İşte böyle bölünmüş insan, kendi kendiyle düşmüş çelişmeye (Pascal, 2011, s.47) İşte bu nedenle Pascal’a göre, çelişkili, çatışmalı ve bulanık olan insan varlığını tek başına aklın öncülüğünde bilemeyiz. Çünkü akıl ve mantık aracılığı ile yalnızca tutarlı bir alana ait, doğruluğu ve yanlışlığı olan nesnel yargılara erişilebilir. Akıl, tutku ve duygu çatışması içerisinde varlığını sürdüren, çelişkili bir varlık olarak insanı bilebilmenin olanağı, onun yaşamı ve eylemlerini anlamakla olanaklıdır. Pascal, akıl ve duygu çatışması içerisinde iki kutuplu olarak varolan insanın ancak dinle bu belirsiz durumdan kurtulabileceğini düşünür.

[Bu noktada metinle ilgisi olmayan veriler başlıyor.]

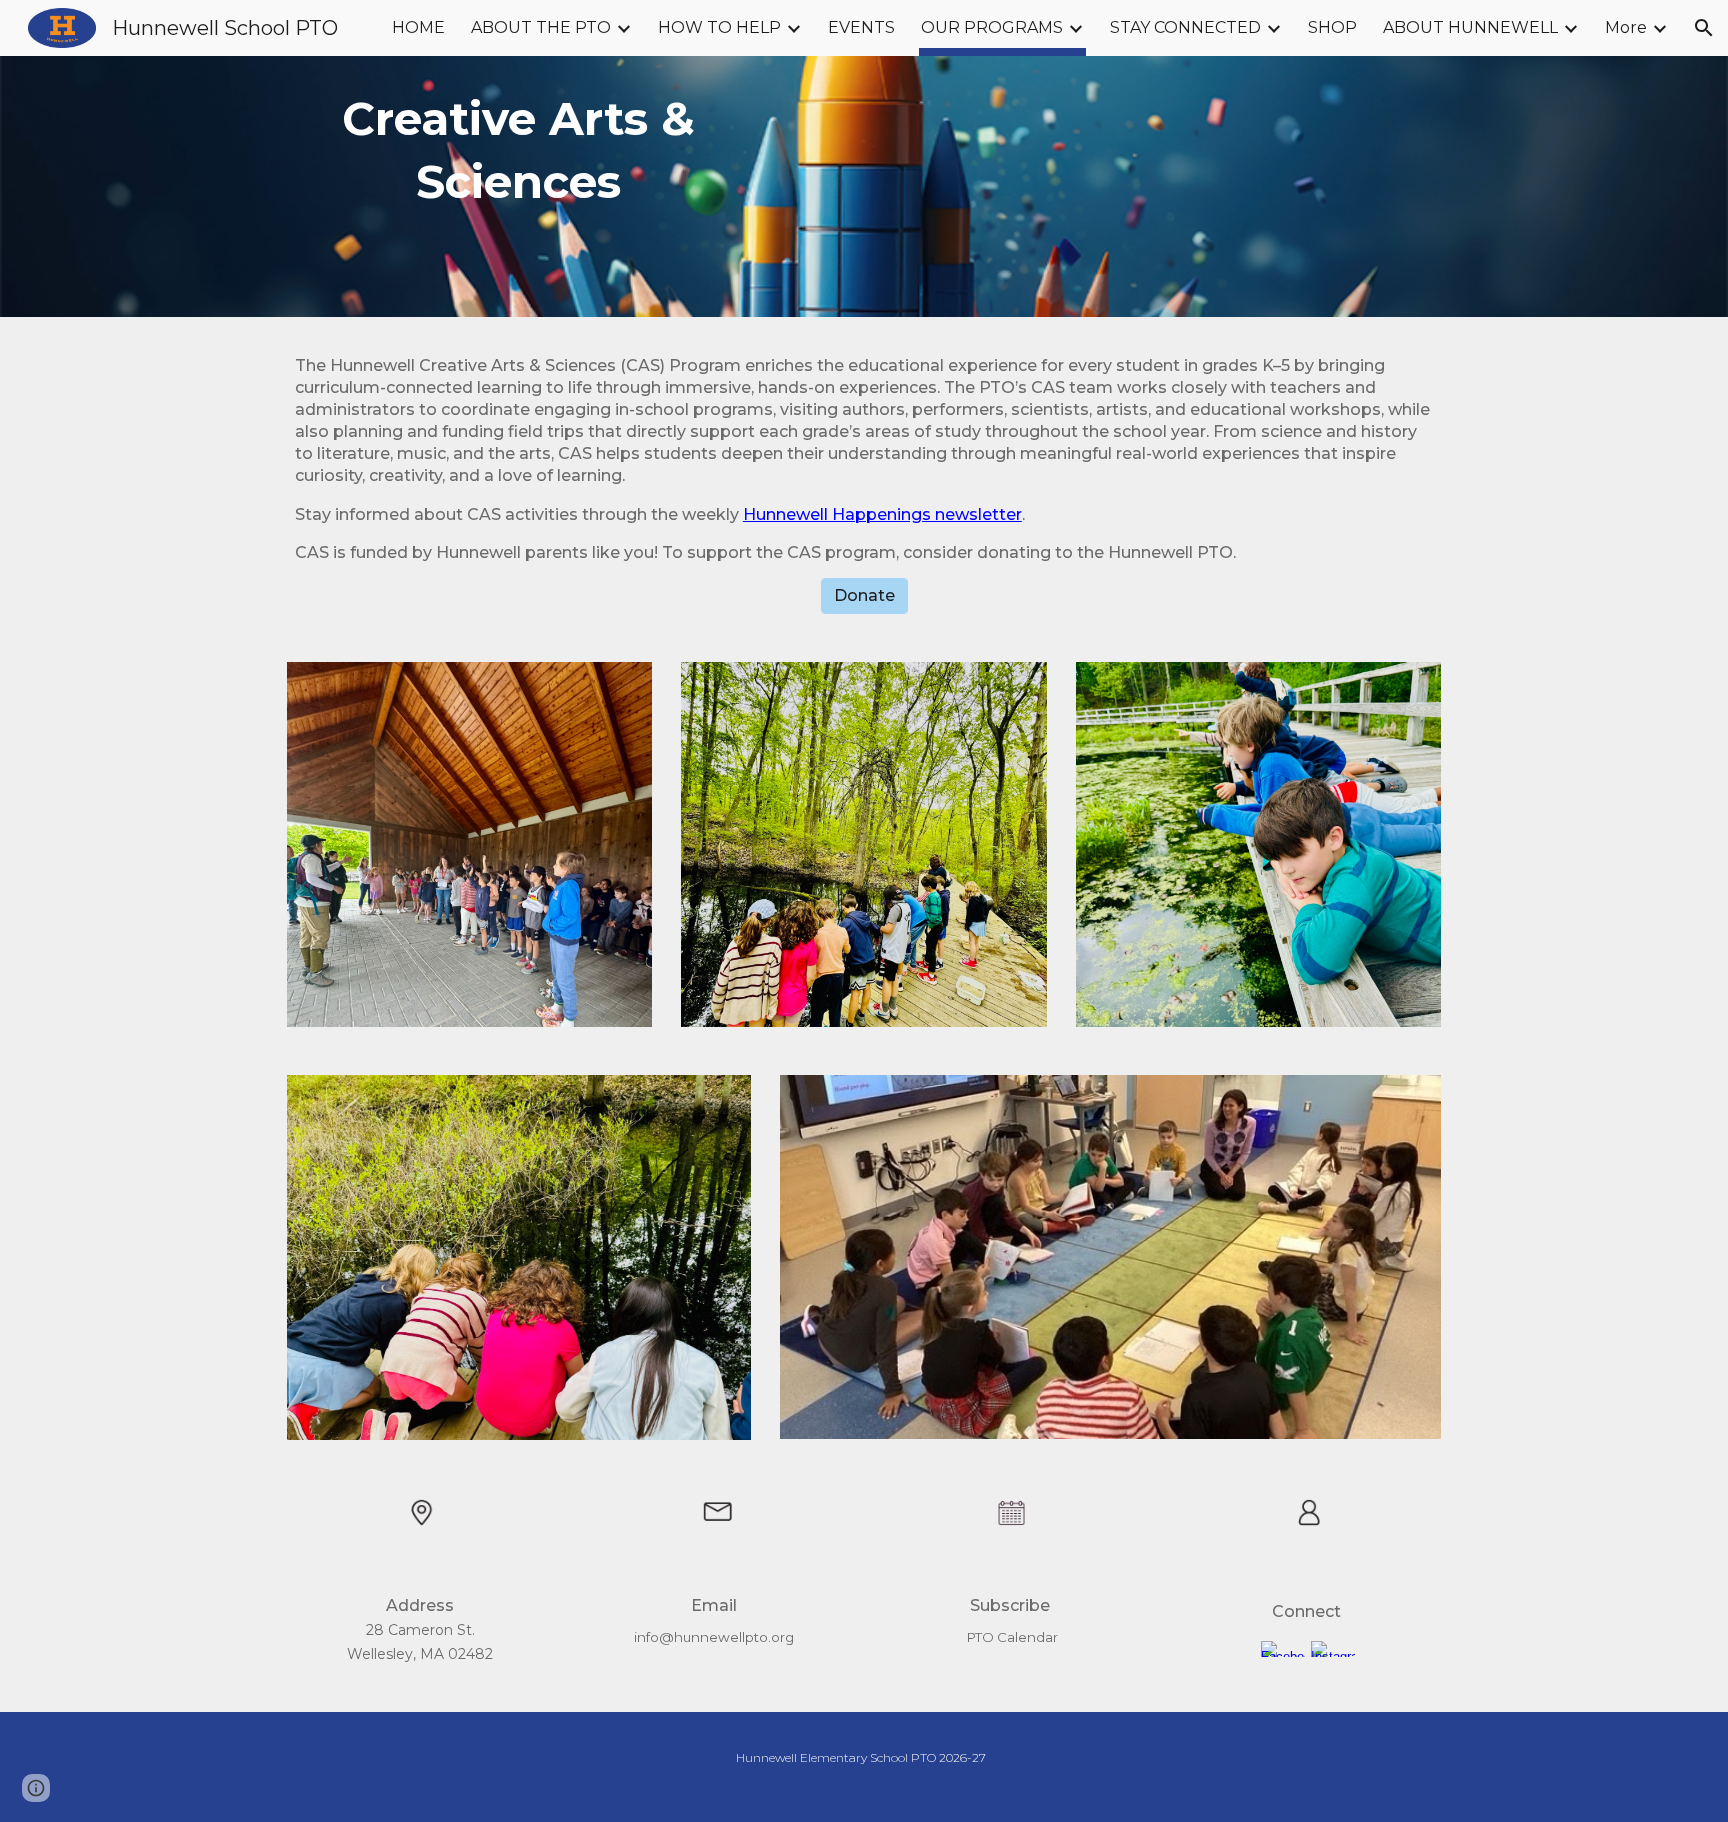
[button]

Gerçi, insan varlığının doğasına ilişkin bu çatışmalı belirsizliğin nedenleri dinle de açığa çıkarılamaz; ama en azından bu gizeme ulaşamayacağımız bilgisini dinsel kaynaklarda bulabiliriz (Günay, 2003, s.63-64). Bir matematikçi olan Pascal için eğer felsefe, bu gizemin çözümünde işlevsel olmayacaksa, ona bir saat bile zaman ayırmak gereksizdir.

Pascal’ın, çatışmalı ve çelişkili bir varlık olan insanın kavranabilmesinin, onun yaşamı ve eylemlerinin anlaşılmasıyla mümkün olacağı düşüncesi, Barrett tarafından psikolojik bir yaklaşım olarak görülür. Bu nedenle Barrett, onu bir din psikoloğu olarak tanımlar.

Pascal’ın insan varoluşunda gördüğü akıl-duygu çatışması ve insanın belirsizliği düşüncesi, onun aynı zamanda insana yaklaşırken varoluşçu bir yönelimden hareketle, varoluşçu psikolojiye de öncülük ettiği yönünde değerlendirilebilir.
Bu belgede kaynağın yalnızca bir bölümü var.